J’ai toujours adoré écrire. A l’université, j’ai étudié le théâtre et j’ai adoré cela. Mais je n’avais jamais vraiment pensé à la réalisation… Pendant l’écriture de Sorry, Baby, j’ai revu de nombreux films que j’adore –In the Mood for Love de Wong Kar-wai, 45 Years d’Andrew Haigh, A Woman under the Influence de John Cassavetes et Breaking the Waves de Lars von Trier… Plus je les regardais, plus je réalisais l’honneur que représente le fait de pouvoir réaliser un film. C’est à ce moment-là que j’ai su: je dois faire ce film moi-même, car je suis la seule à savoir exactement à quoi il doit ressembler et comment il doit se ressentir.
Et à quoi devait-il donc ressembler exactement?

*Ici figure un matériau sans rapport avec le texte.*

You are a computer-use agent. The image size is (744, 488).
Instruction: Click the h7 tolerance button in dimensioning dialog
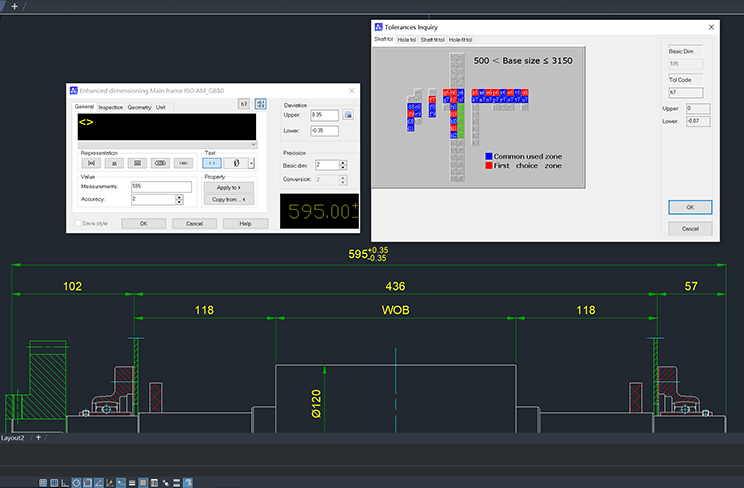click(x=243, y=103)
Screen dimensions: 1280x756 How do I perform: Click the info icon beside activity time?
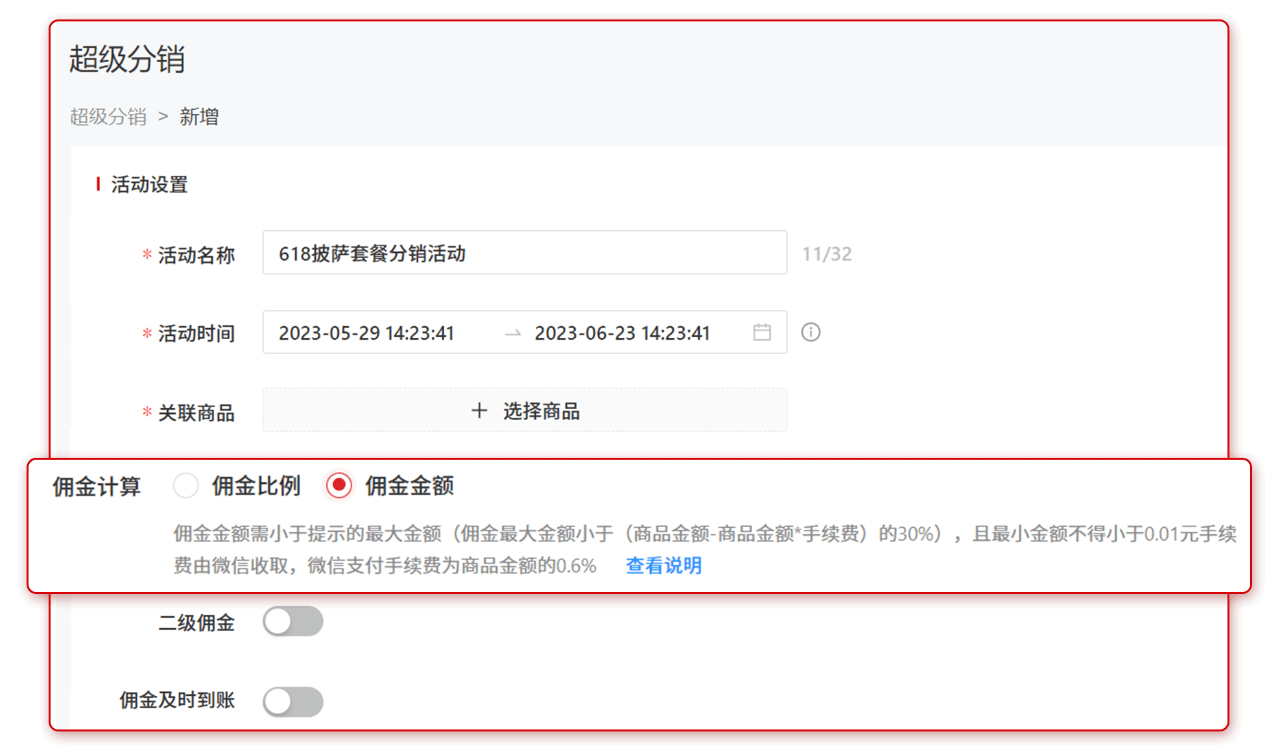pos(811,332)
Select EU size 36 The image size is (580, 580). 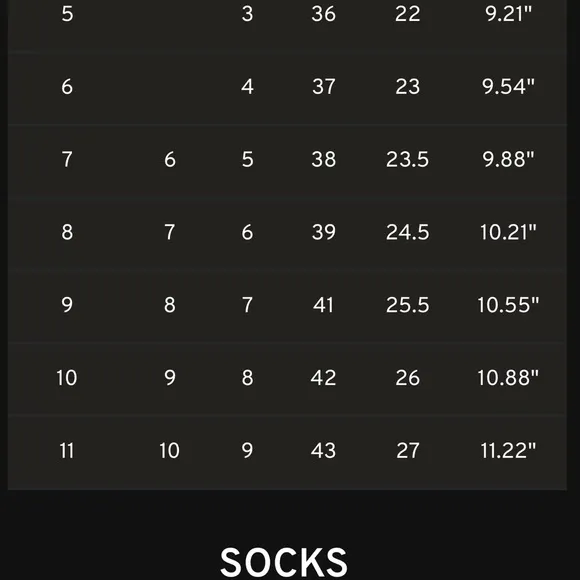(x=324, y=14)
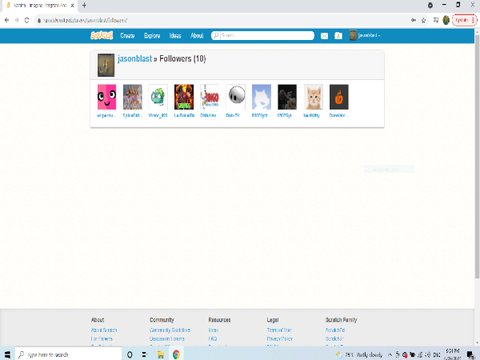Screen dimensions: 480x360
Task: Select the orange cat follower avatar
Action: point(313,97)

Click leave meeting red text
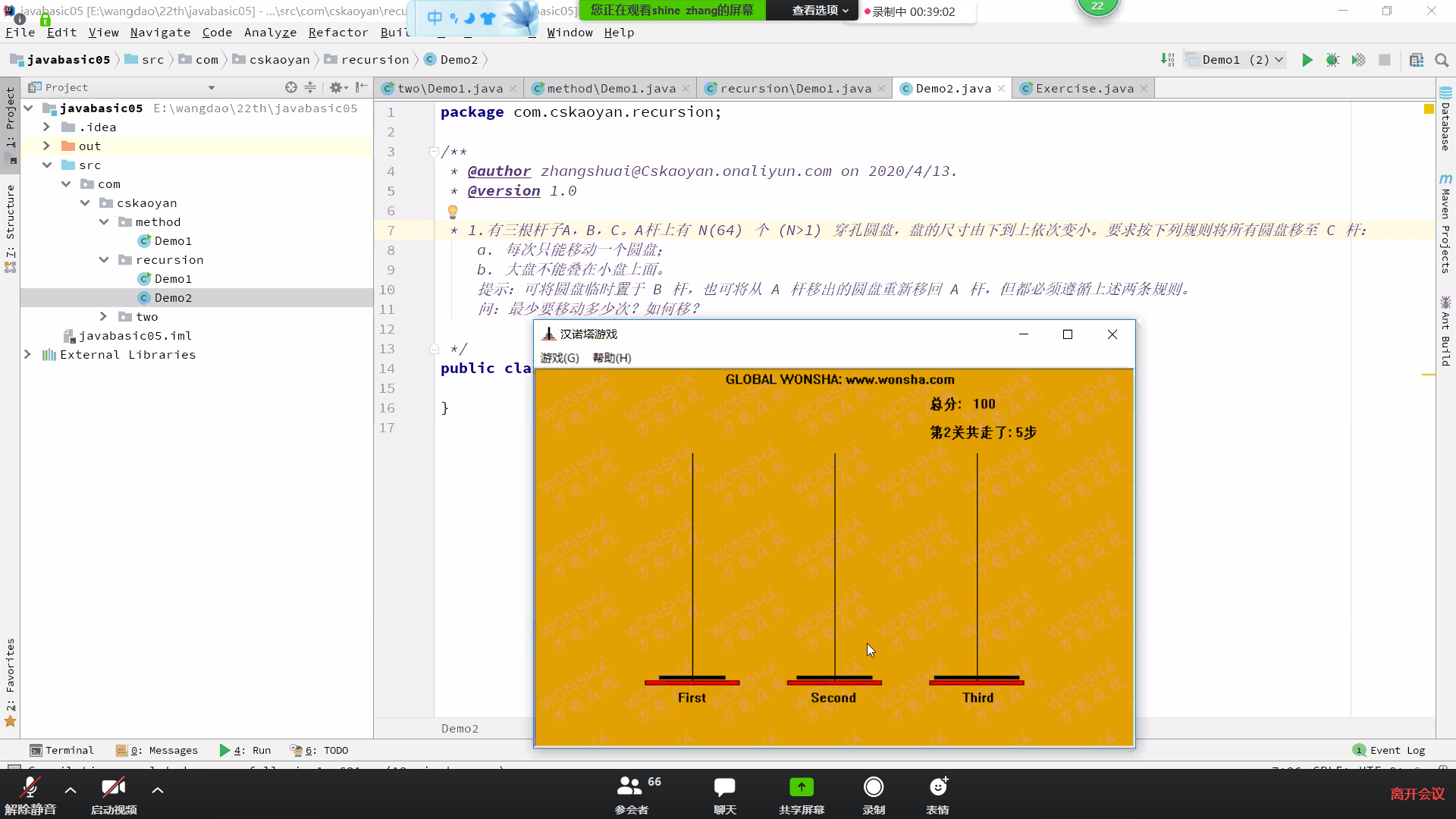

Certain Women de Kelly Reichardt est un autre film que j’ai étudié attentivement, dans lequel on sent que la caméra reste à distance et ne s’approche que lorsque c’est essentiel. Pour Sorry, Baby, je voulais ce même style patient: on reste longtemps dans une pièce, de sorte que le silence et la distance deviennent vraiment perceptibles, et dès qu’on peut y entrer –comme lorsqu’Agnes se sent en sécurité avec Lydie–, la caméra s’avance. C’est cette alternance entre proximité et retrait qui détermine la tonalité émotionnelle du film.
Que retenez-vous des grands barnums que sont les festivals de Sundance et de Cannes?
C’est vertigineux et aussi un peu effrayant. On met tout son cœur dans un film, parfois on a l’impression qu’on va y laisser sa peau, et puis tout à coup, le monde entier le regarde. Mais il y a aussi des moments magiques. A Sundance, quelqu’un est venu me dire après la première que le film donnait l’impression d’avoir été fait spécialement pour elle. Je n’oublierai jamais cela.
Sorry, Baby
Drame d’Eva Victor. Avec Eva Victor, Naomi Achie, Lucas Hedges. 1h44.
La cote de Focus: 4/5
Agnes, jeune prof de littérature talentueuse mais légèrement névrosée, tente de remettre sa vie sur les rails après «la mauvaise chose» qui lui est arrivée avec son directeur de thèse. Tout en enseignant Virginia Woolf et en essayant prudemment de renouer avec les rencontres amoureuses, elle lutte pour reprendre le contrôle. Ce premier film remarquable d’Eva Victor, stand-uppeuse et phénomène d’Internet vue notamment dans la série Billions, tire autant d’humour mordant que de vérité amère d’un sujet aussi douloureux que le traumatisme sexuel. Ce n’est pas tant le viol lui-même que tout ce qui s’ensuit –l’entourage qui n’ose pas nommer les choses, les réactions involontairement brutales des médecins… – qui laisse souvent les blessures les plus profondes. Un portrait précis, empathique, d’une jeune femme brillante mais blessée, truffé de dialogues percutants et de fines observations.